Time passed, inevitably and finally I was called by a young attractive lady in a pair of those ER blue pyjama's.
She seemed very rushed and couldn't wait to get the needle in and the vial filled. I discussed my endeavour but she wasn't interested, she knew the urgency and that was all that mattered, the emotional stuff was by the by, she had no time for that.
£25 later, the vial is full, and I am required to post it myself and hope that the results will be phoned through to me in the morning.
If I am not responding to hormones, I am buggered I think, so fingers very firmly crossed on that one.
It is either the polypectomy or the large amount of hormones that have caused this bleed I personally would say, but, one thing is definately for sure, I am bleeding and it seems to be stopping for noone. There is nothing I can do.
I get an email from Spain explaining the donor is responding well and is all on track, will know tomorrow date of transfer.

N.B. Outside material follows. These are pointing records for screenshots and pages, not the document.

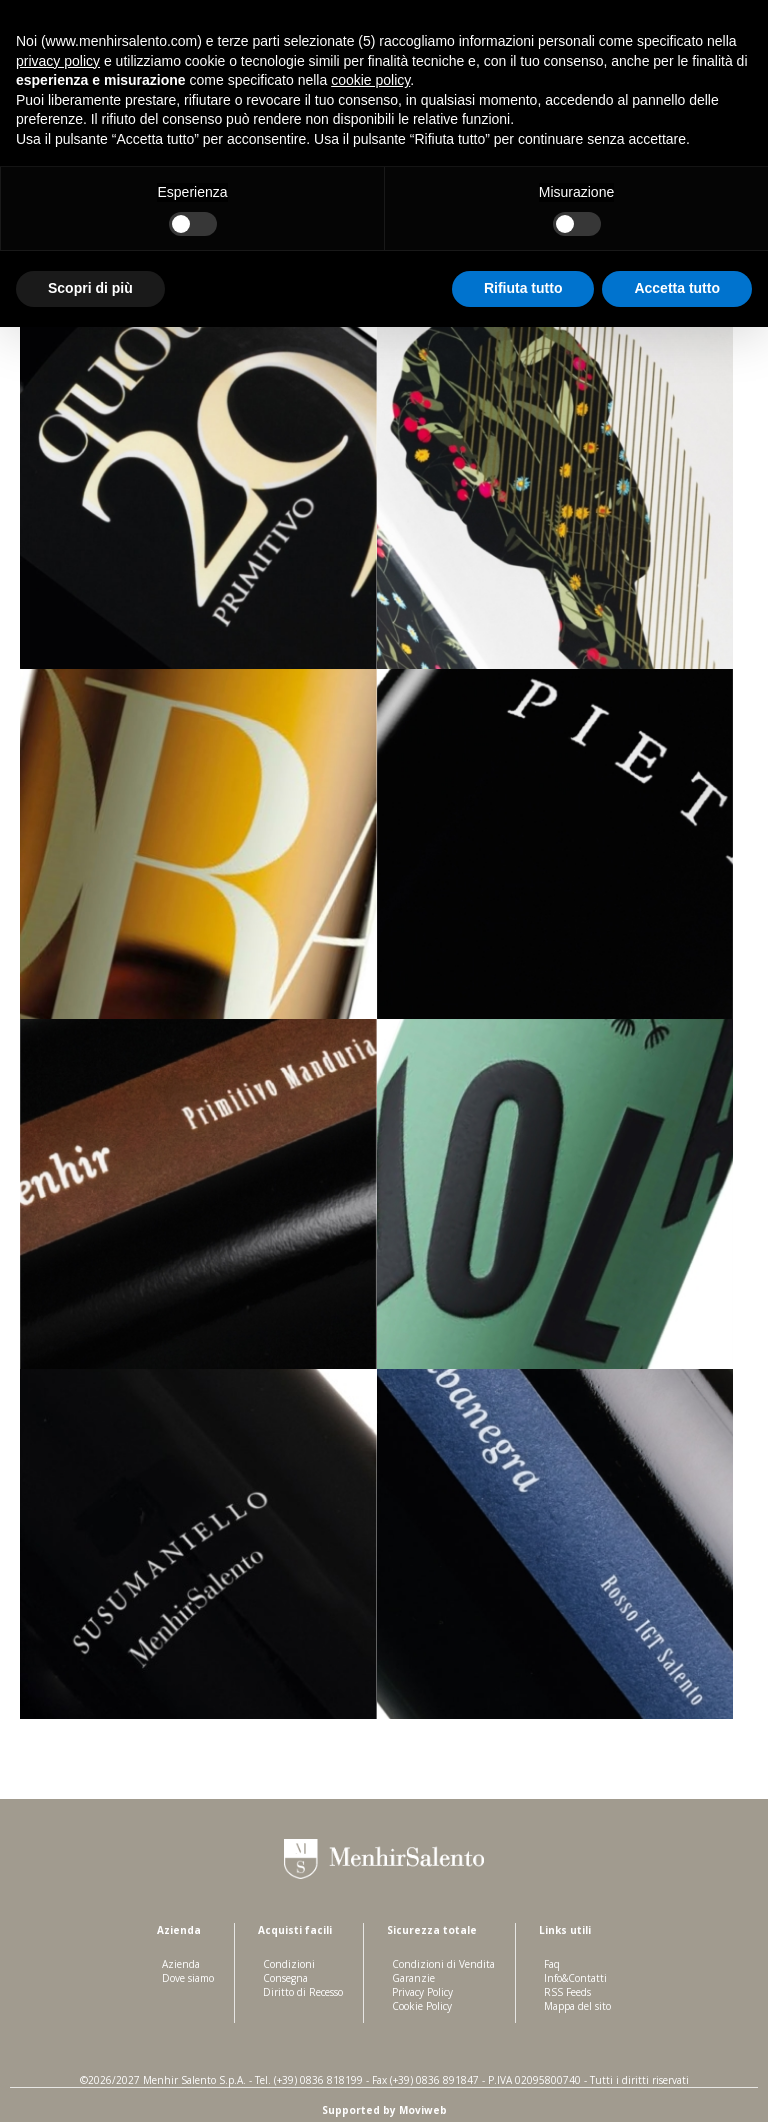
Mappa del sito (577, 2006)
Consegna (285, 1978)
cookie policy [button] (370, 80)
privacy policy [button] (58, 61)
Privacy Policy (422, 1992)
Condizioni (289, 1964)
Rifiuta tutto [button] (523, 288)
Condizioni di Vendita (443, 1964)
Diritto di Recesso (303, 1992)
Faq (552, 1964)
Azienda (181, 1964)
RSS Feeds (567, 1992)
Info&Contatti (575, 1978)
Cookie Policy (422, 2006)
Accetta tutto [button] (677, 288)
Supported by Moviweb (384, 2110)
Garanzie (413, 1978)
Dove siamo (188, 1978)
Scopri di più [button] (90, 288)
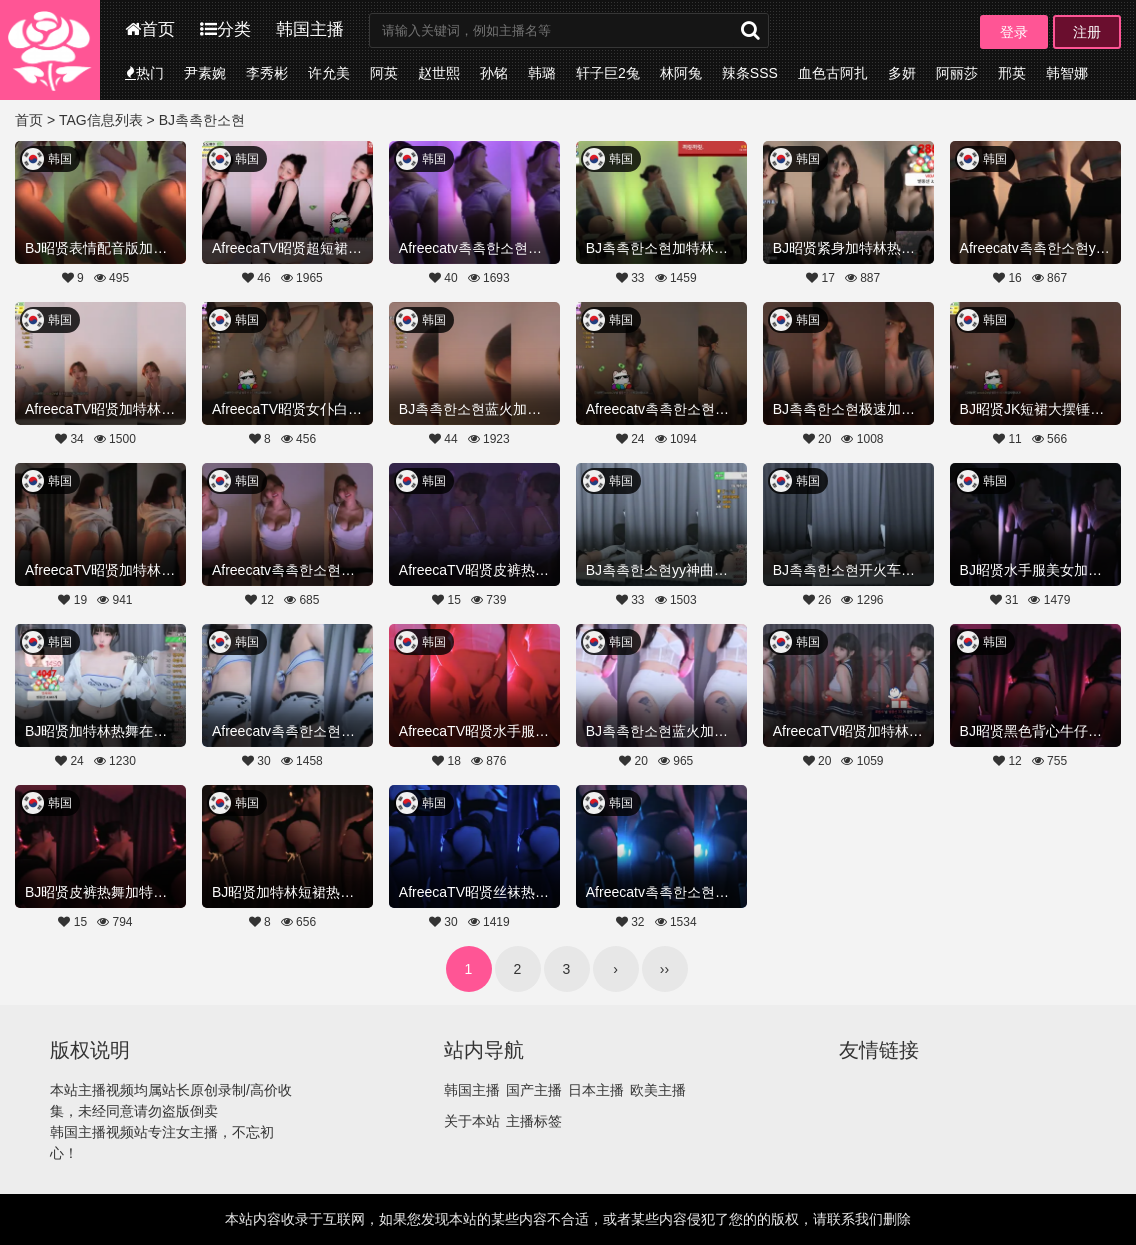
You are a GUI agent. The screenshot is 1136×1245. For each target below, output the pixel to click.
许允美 (329, 73)
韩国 (60, 159)
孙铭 (494, 73)
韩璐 (542, 73)
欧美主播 (658, 1090)
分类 (225, 29)
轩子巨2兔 (608, 73)
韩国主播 (310, 29)
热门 (144, 73)
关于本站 (472, 1121)
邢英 (1012, 73)
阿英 (384, 73)
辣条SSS (750, 73)
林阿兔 (681, 73)
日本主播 (596, 1090)
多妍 (902, 73)
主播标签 (534, 1121)
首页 (150, 29)
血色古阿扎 (833, 73)
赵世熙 (439, 73)
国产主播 (534, 1090)
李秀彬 (267, 73)
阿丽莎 (957, 73)
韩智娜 (1067, 73)
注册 (1087, 32)
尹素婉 (205, 73)
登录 (1014, 32)
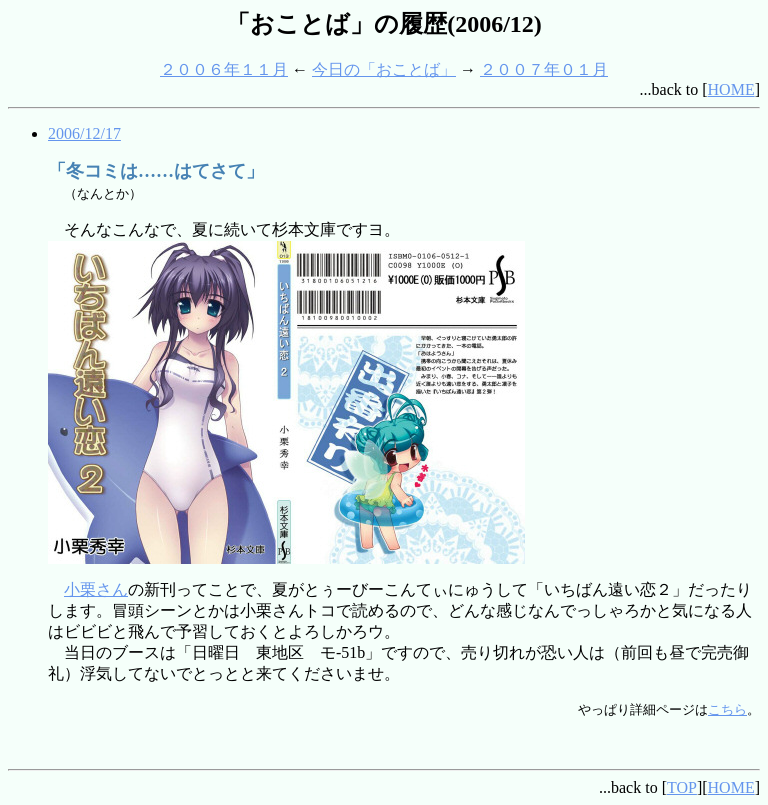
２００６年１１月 (224, 69)
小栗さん (96, 589)
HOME (731, 89)
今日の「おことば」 (384, 69)
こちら (727, 709)
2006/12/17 (84, 133)
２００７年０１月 (544, 69)
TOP (682, 787)
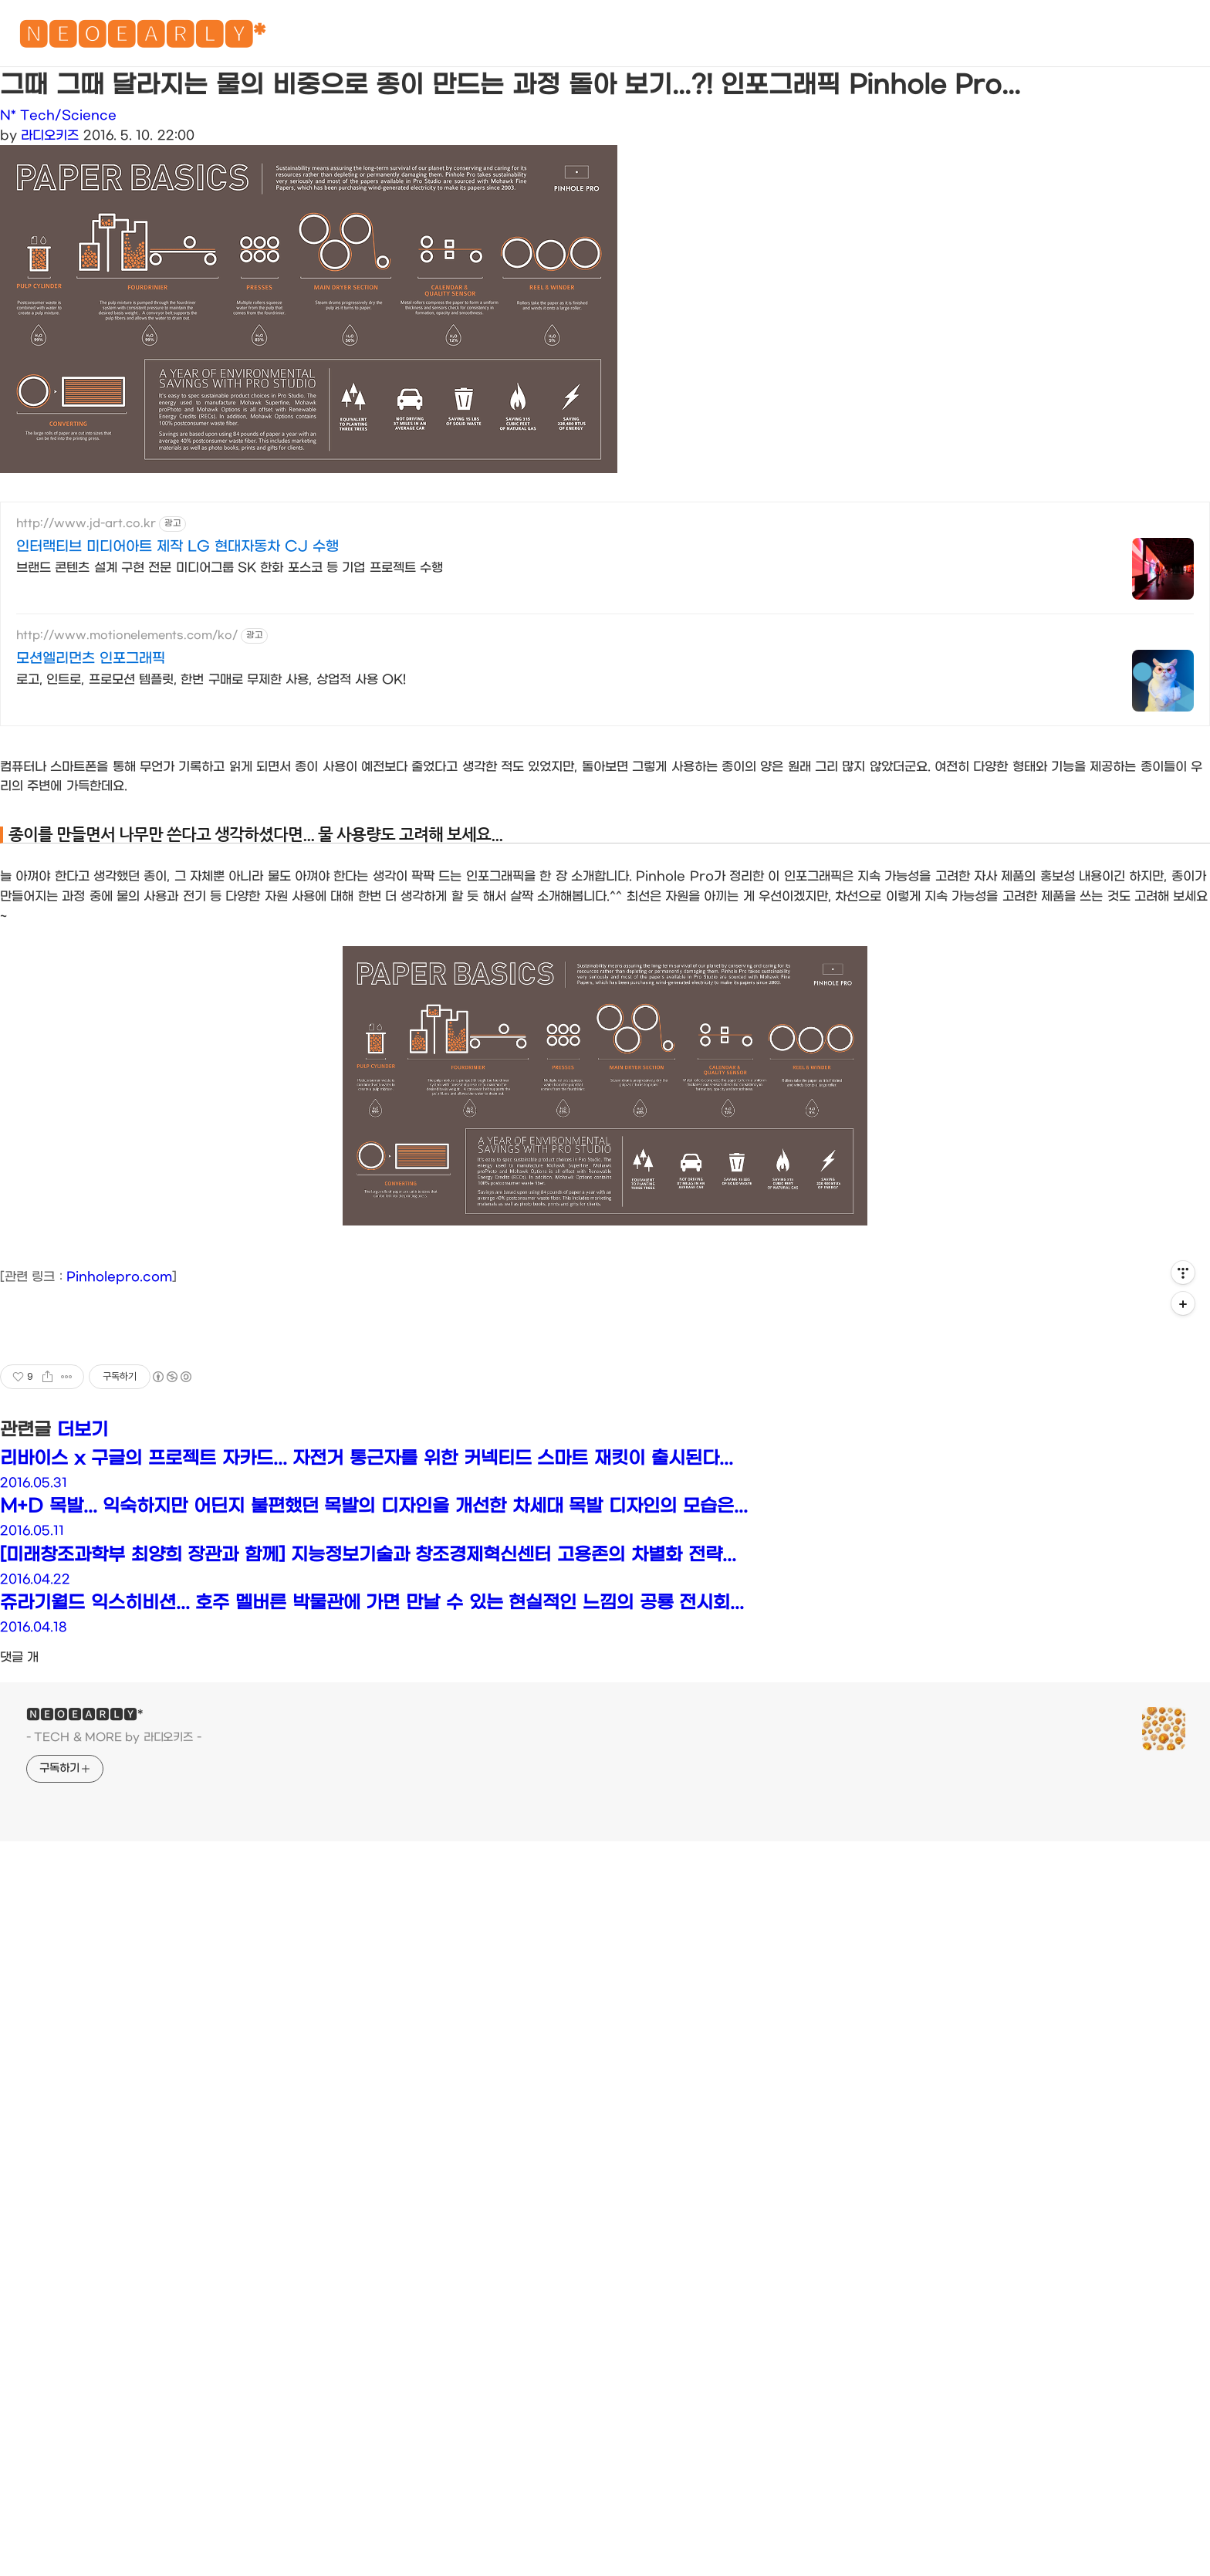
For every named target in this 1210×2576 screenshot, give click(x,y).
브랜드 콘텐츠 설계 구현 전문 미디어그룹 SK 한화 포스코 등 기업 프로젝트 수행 (229, 567)
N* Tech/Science (58, 115)
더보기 (82, 1862)
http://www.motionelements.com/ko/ (127, 635)
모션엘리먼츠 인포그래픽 (90, 659)
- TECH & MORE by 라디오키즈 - (113, 2169)
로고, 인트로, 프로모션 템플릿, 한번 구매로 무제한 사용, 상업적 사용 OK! (211, 679)
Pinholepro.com (119, 1493)
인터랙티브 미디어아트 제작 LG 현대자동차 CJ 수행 (177, 547)
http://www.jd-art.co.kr (86, 523)
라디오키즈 (50, 135)
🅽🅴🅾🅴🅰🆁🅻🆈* (142, 38)
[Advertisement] (605, 850)
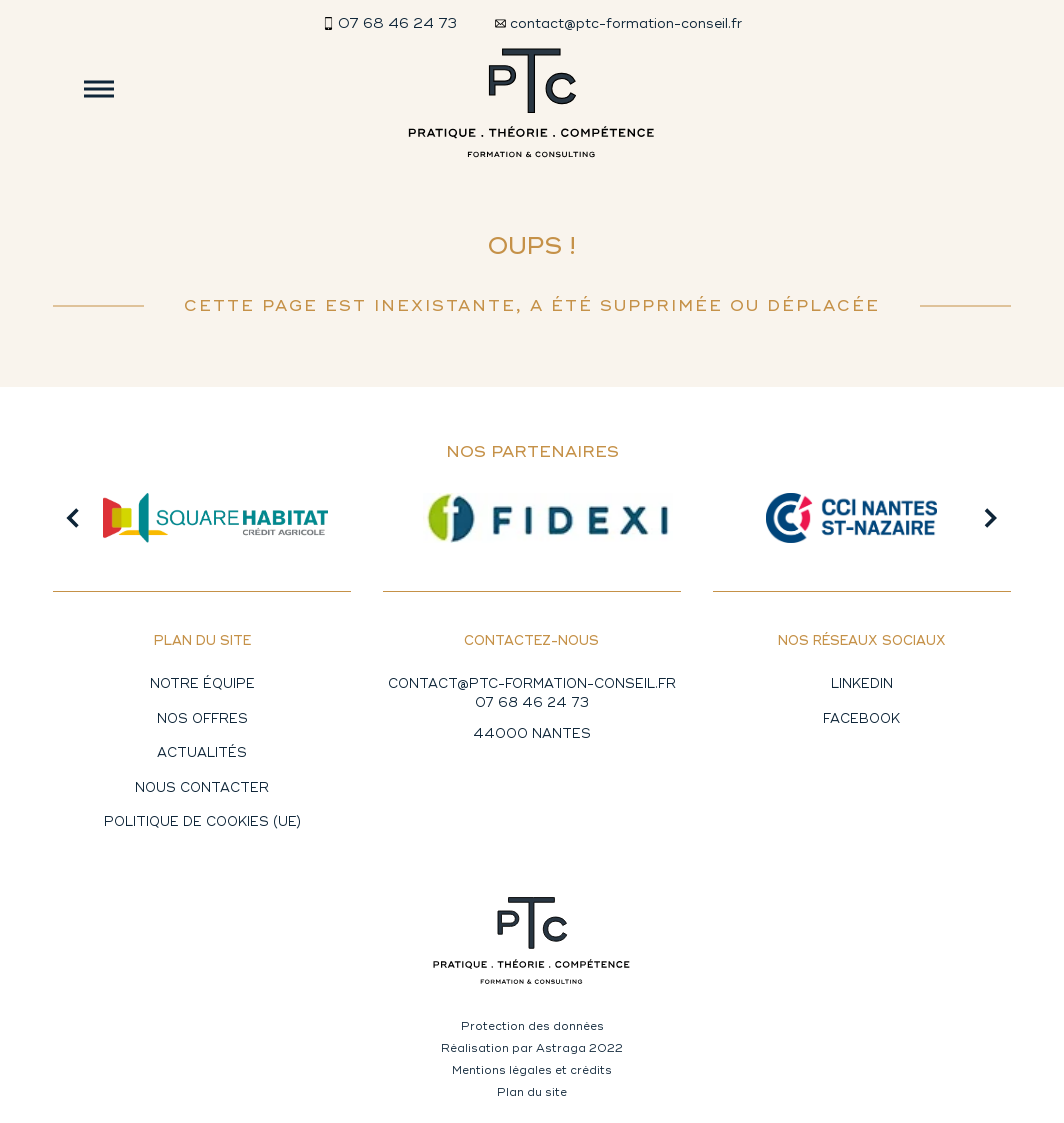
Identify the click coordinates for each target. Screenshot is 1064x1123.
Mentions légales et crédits (532, 1070)
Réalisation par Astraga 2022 (532, 1048)
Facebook (861, 719)
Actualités (202, 753)
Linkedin (862, 684)
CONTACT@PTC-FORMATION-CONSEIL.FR (532, 684)
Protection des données (532, 1026)
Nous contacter (202, 788)
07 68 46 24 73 (532, 703)
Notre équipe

Yea thanks, typical donor is peachy, it is me that has f****d it up. I looked on internet, 8mm is not great and I am still bleeding.
Have stopped talking to the uterus now, very disappointing behaviour, I do wonder though whether Spain gave me too much hormone to take, I don't think I remember taking 6mg on my dummy run 3 years ago, maybe I did, I should of tried to find out and told them from the start, it's only a little uterus, mind you they knew that from my first scan result, they know what they are doing, my Uterus is just a little shit.
Well at least I can get drunk in Spain and eat Paella and Tapas if I don't get ET'd. Will definately try for funding for the local clinic if this goes tits up, you have got have a plan B, as long as I have a plan B my sanity will remain in tact.(I think).